Birger Sandzen

BIOGRAPHY

sandzen.river&cottonwoodtrees.cropped

1871-1954

Born Blidsberg, Sweden, Feb. 5, 1871; died Lindsborg, June 19, 1954. Painter, specialized in landscapes. Etcher. Engraver. Lithographer. Teacher. Attended the College and Academy of Skara as a pupil of Olof Erlandsson.

After graduation from Skara College, Sandzén spent a semester at Lund University attending art history lectures and continuing the study of French.  Following Lund University he went to the technical high school at Stockholm, where he studied perspective and form drawing.

Sandzén joined a group of young artists and they rented a studio at Anders Zorn's suggestion. They received instruction from Zorn as well as Richard Bergh, a well-known portrait painter and Per Hasselberg, one of Sweden's best sculptors.

Sandzén then went to Paris to study with Aman Jean, where he began to associate with American students in the French studies.  On returning home in 1894, a family friend sent Sandzén a booklet about Bethany College, Lindsborg and the town called "Little Sweden."  Sandzén moved to Lindsborg in 1894 to teach French, voice, art history, drawing and painting at Bethany College where he remained on the faculty until 1946.
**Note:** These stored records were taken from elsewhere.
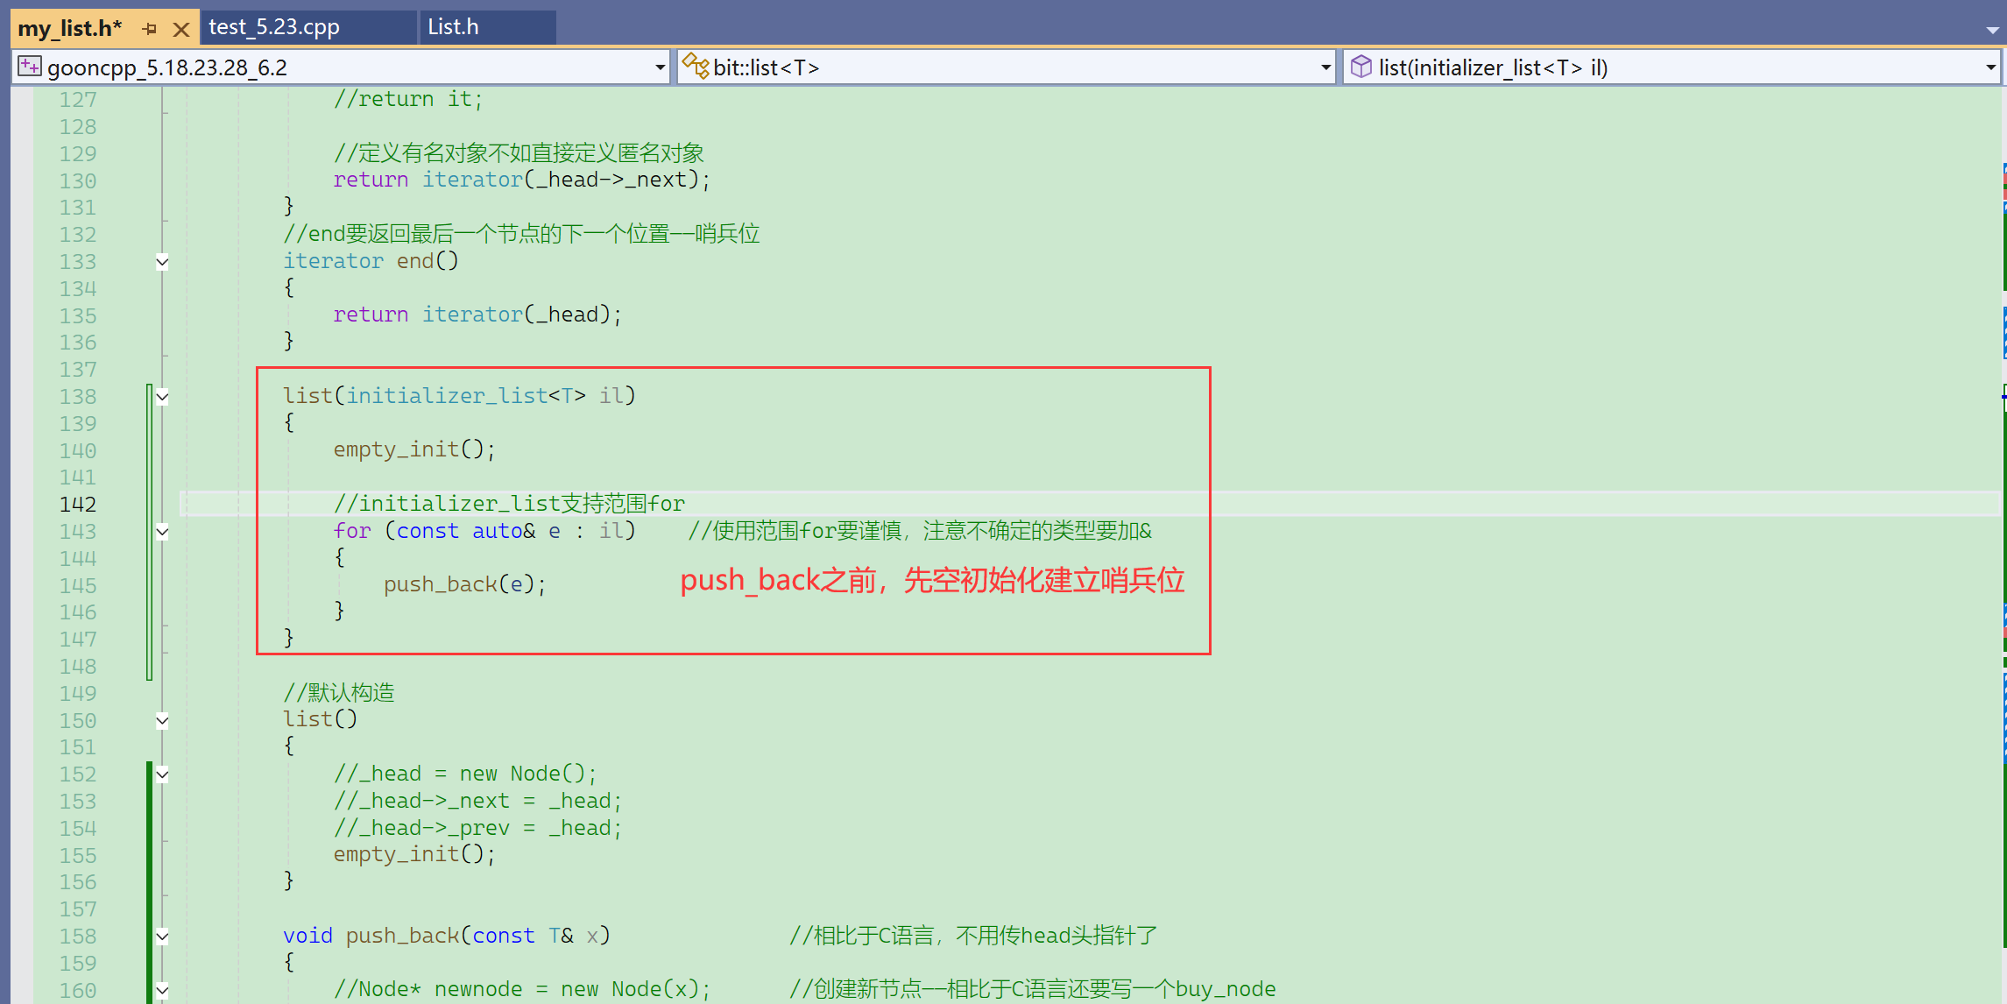Fold the default list() constructor at line 150
The image size is (2007, 1004).
[x=162, y=720]
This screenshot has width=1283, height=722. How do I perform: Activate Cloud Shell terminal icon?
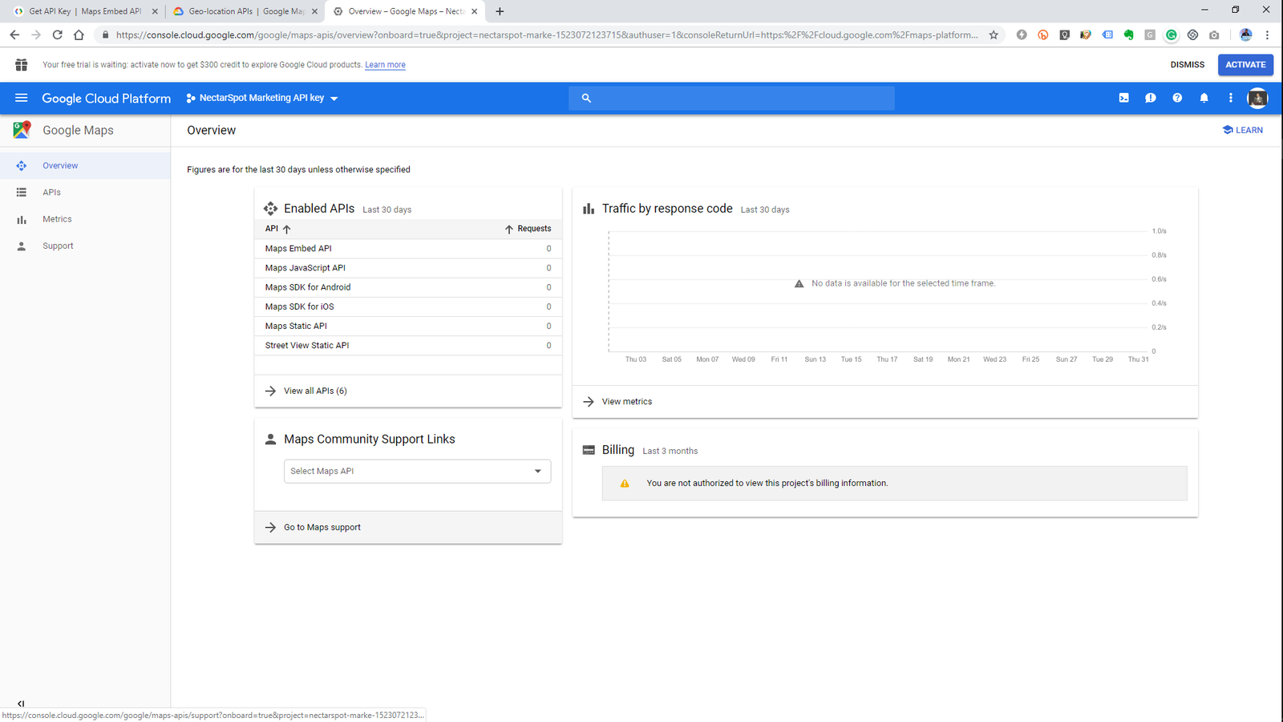[x=1123, y=98]
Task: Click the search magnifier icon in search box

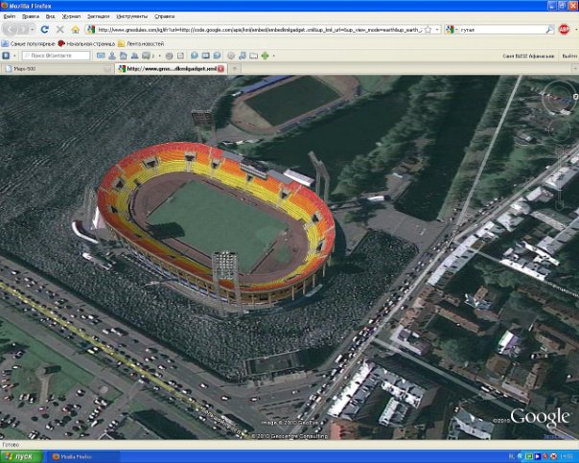Action: click(549, 30)
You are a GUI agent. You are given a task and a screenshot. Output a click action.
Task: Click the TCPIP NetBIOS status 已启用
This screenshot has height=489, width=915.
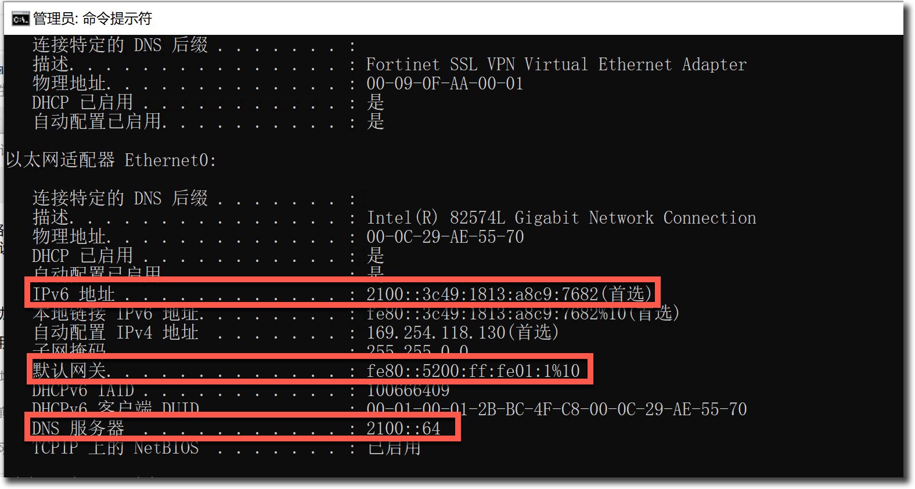click(x=394, y=448)
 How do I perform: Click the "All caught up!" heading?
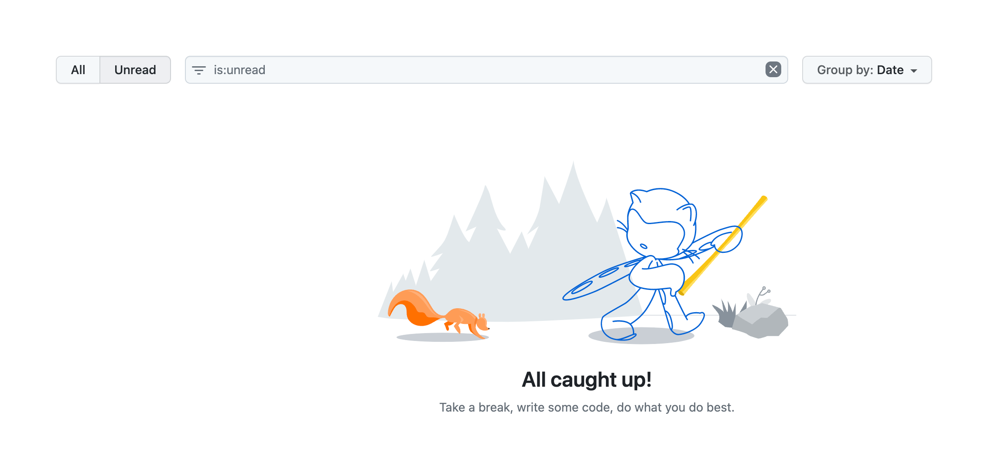587,380
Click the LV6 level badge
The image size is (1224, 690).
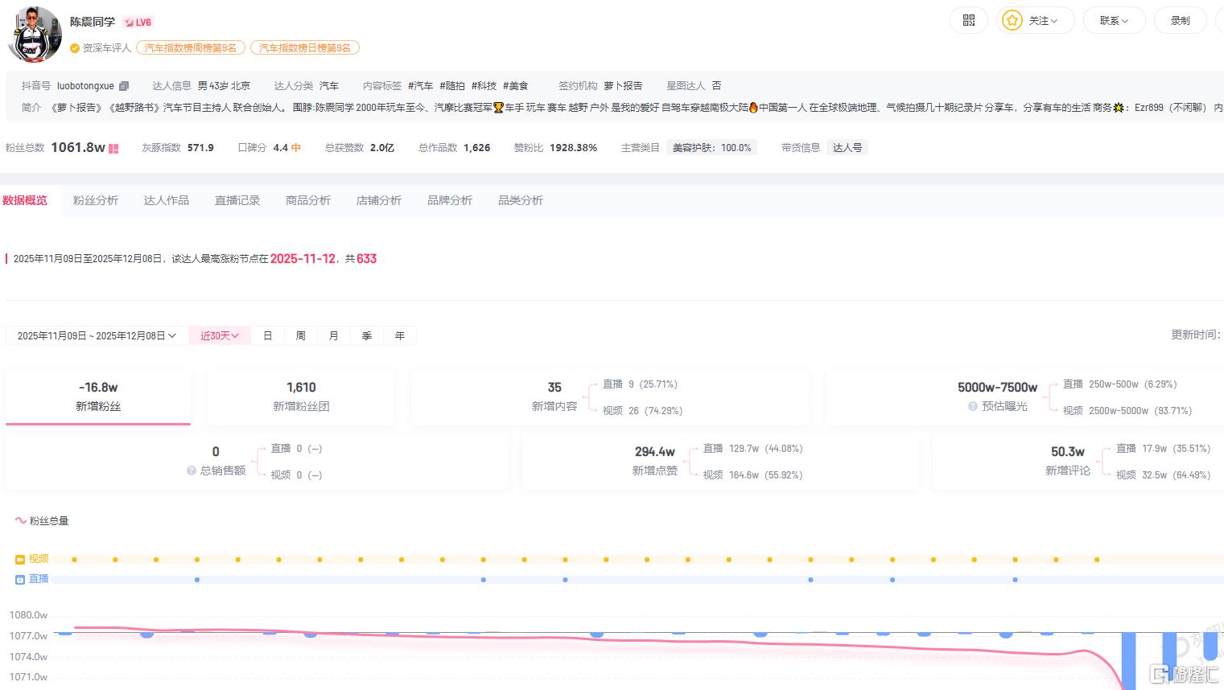click(138, 23)
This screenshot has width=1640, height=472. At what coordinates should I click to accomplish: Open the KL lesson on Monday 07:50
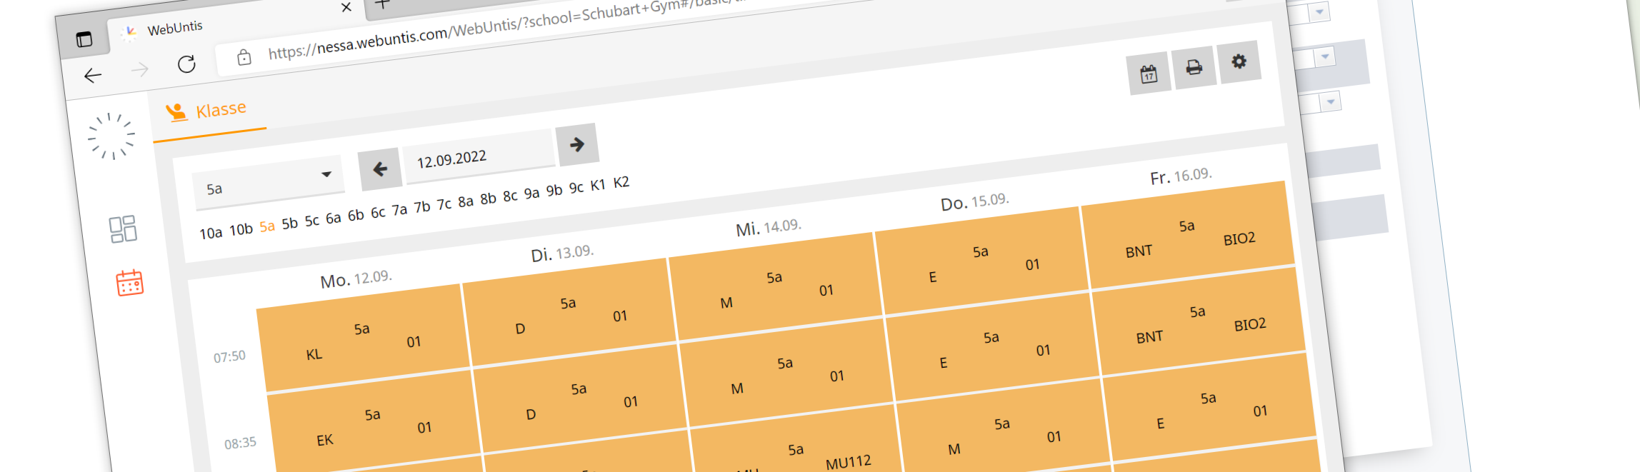tap(364, 338)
He first painted in the Colorado Springs, CO area in 1916, and became a frequent visitor to Santa Fe and Taos, NM beginning in 1918.  Sandzén spent the summers of 1923-24 teaching at the Broadmoor Academy in Colorado Springs (presently the Colorado Springs Fine Arts Center).  Sandzén also taught at Chappell House (the forerunner to the Denver Art Museum), Utah State Agricultural College, Stephens College, the University of Michigan, and the 188 Kansas City Art Institute.

Sandzén's style of painting is unusual in its thick and heavy application of impasto in bold and bright color combinations, interpreting the landscape of the western United States.  He is known for very colorful renderings of mountain lakes with boulders, cypress and aspen trees and moonrises along waterways.

Sandzén was an important advocate for art in the region, spending time talking to people about art, organizing exhibitions and establishing art clubs. He donated artwork to the local art club to help raise money for the purchasing of art books for the library, the financing of exhibitions, and the occasional awarding of a scholarship.

He painted murals for the Halstead Post Office, Where Kit Carson Camped, in 1941, for the Lindsborg Post Office, Smoky River, in 1938, and for the Belleville Post Office, Kansas Stream, in 1939.  He illustrated three books, With Brush and Pencil (1905), In the Mountains, (1925), The Smoky Valley, (1922).